La composition faunistique des ruisseaux réagit nettement aux perturbations. La perturbation des habitats et l’hétérogénéité qui en résulte sont donc les facteurs principaux de structuration des communautés. Les macroinvertébrés sont sensibles aux perturbations environnementales et les variations interspécifiques de cette sensibilité permettent l’observation d’un gradient de réponses des communautés selon l’intensité et la nature du stress (Lewis et al. 2001). De ce fait, les macroinvertébrés constituent d’excellents indicateurs de la qualité de leur milieu. Outre ce rôle, les invertébrés sont des acteurs clés des processus écosystémiques. Ils sont connus comme étant capables de modifier la structure de leurs habitats par leur mouvement (e.g. la bioturbation, Monoury 2013). Les macroinvertébrés benthiques sont cruciaux pour le fonctionnement des écosystèmes aquatiques du fait de leur rôle dans le recyclage des nutriments et dans la production primaire (Wallace & Webster 1996) comme cela a été montré dans les études sur la décomposition de la litière (Wallace & Webster, 1996; Covich et al. 1999; Wallace et Hutchens, 2000) indiquant la contribution majeure des déchiqueteurs à la conversion de cette litière en particules plus fines et en biomasse (Cuffney et al. 1990 ; Gessner et al. 1999 ; Graça, 2001).

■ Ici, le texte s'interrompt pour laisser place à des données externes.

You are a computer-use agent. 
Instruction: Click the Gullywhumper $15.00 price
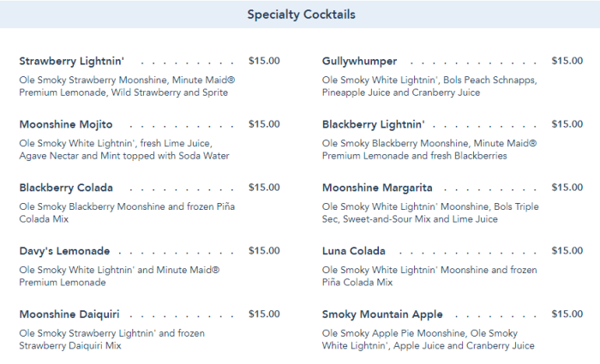click(x=567, y=61)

Dans les ruisseaux, en plus de ce compartiment macrobenthique, on observe d’autres compartiments constitués d’algues (diatomées) et de microorganismes (bactéries et champignons). De nombreuses études ont souligné l’importance de ce compartiment microbien dans le cycle des nutriments, la décomposition de la matière organique et le transfert de la production primaire aux niveaux trophiques supérieurs (Bärlocher et Murdoch, 1989 ; Pusch et al. 1998 ). En ce sens, l’action combinée de ces deux compartiments dans le processus de décomposition des litières, est la garantie du bon fonctionnement d’un écosystème aquatique. Les relations entre biodiversité et fonction des écosystèmes ont fait l’objet de nombreuses études ces trois dernières décennies (e.g. Jabiol, 2010). Ces études ont montré l’intérêt d’une intégration des mesures fonctionnelles de la biodiversité par l’examen de processus écosystémiques tels que la décomposition des litières.

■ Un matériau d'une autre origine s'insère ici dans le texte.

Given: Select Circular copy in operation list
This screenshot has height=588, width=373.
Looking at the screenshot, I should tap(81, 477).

Fonctionnement des cours d’eau d’ordre inférieur : importance de la décomposition des litières
La décomposition des litières est un processus fondamental dans le fonctionnement de l’écosystème de cours d’eau forestiers du fait que la matière organique allochtone (litière végétal en général) provenant principalement de la végétation riveraine représente la principale source énergétique pour ces rivières. La décomposition de la matière végétale est un processus complexe qui implique des bactéries, des champignons et des invertébrés ainsi que des processus physiques. Les taux de dégradation des feuilles dans les cours d’eau sont influencés par des facteurs externes comme la température (LiskI et al. 2003), l’abrasion physique (Heard et al. 1999), la vitesse du courant, le pH (Griffith & Perry, 1993), la disponibilité en nutriments (Suberkropp & Chauvet, 1995) et la présence de consommateurs (Graça, 2011). Les caractéristiques intrinsèques des litières peuvent aussi être utilisées pour prédire les taux de décomposition. Il s’agit notamment de la teneur en éléments nutritifs des feuilles, la dureté et la présence de composés défensifs (Canhoto & Graça, 1999 ; Goncalves et al. 2007), ces dernières étant largement dépendantes des conditions environnementales locales (Rier et al. 2002).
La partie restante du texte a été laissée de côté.